While the character of Juliet, protagonist of William Shakespeare’s tragedy Romeo and Juliet, has become a universal icon of romantic love, reducing her to the image of a young woman in love and victim of fate is to limit her complexity. In the second act of the play, Juliet utters the famous phrase: “Deny your father and renounce your name,” thus transcending the romantic dimension and revealing the transformative power of language as a gesture of emancipation. By proposing to renounce her name, Juliet questions her family heritage, the imposed ties of identity associated with it, as well as the symbolic order that sustains patriarchal society. With this imminent rupture, she shows that name and identity are not immutable, but social conventions that can be transformed or rejected. As a possibility for liberation, it opens space for rebirth and a possible reconfiguration of identity, outside the hereditary, social, and symbolic bonds that impose expectations, norms, and limitations.
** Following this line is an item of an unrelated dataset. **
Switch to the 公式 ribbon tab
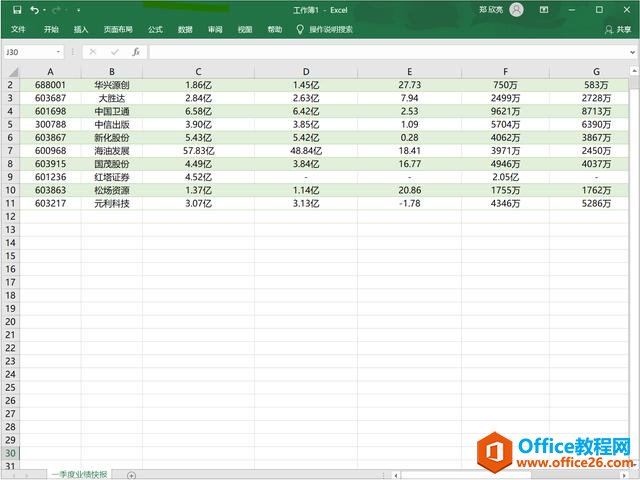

It is from this reading that Isabel Cordovil presents Juliet and Juliet, an installation in which she recreates the famous and widely recognisable balcony of Juliet, located in the city of Verona, Italy. In the exhibition space, alongside this balcony, she creates its duplicate, simultaneously evoking the possibility of the existence of two Juliets.
Without retelling Shakespeare’s story, Cordovil isolates this character and her archetype, removing her from her original narrative and reinserting her into a speculative space where she is not the object of fate, but rather the subject of discovery and openness. Juliet is, in this sense, the figure who denaturalises the established order and proposes a radical gesture: love as a possibility for reinventing the self. On the other hand, presenting two balconies, which presuppose two Juliets, invokes the themes of the double and of mirroring: the fragmentation of the self and internal multiplicity, or the encounter with another who is simultaneously a reflection, confrontation, and complementarity.
In the installation, the dialogue between the two characters, or the symbolic space they occupy, is materialised through an apparently simple device—two yogurt cups joined by a string—an element that refers to the innocent attempt at contact that many of us may have used during our youth, as well as to the paradox of its ineffectiveness. In this sense, this duplicated image can be seen as a loving and desirous relationship between two women, but also as a mirroring relationship, in which the subject unfolds upon itself, recognises itself, and reinvents itself. Thus, Juliet and Juliet operates in an ambivalence: while representing a love that challenges the binary and heteronormative model, it also reflects on the construction of the self through the other. Love, in this context, is simultaneously intimate and reflective, relational and internal. The double embodies the tension between loving oneself and opening up to the other, thus reconfiguring the very notion of identity, since, if the name and family heritage seemed to fix the subject, here it becomes fluid, expansive, and in constant reconstruction. Juliet and Juliet by Isabel Cordovil seeks to reflect on love and otherness outside of social impositions, inhabiting a space where authenticity and freedom find expression. Love as an act of truth, resistance, and creation.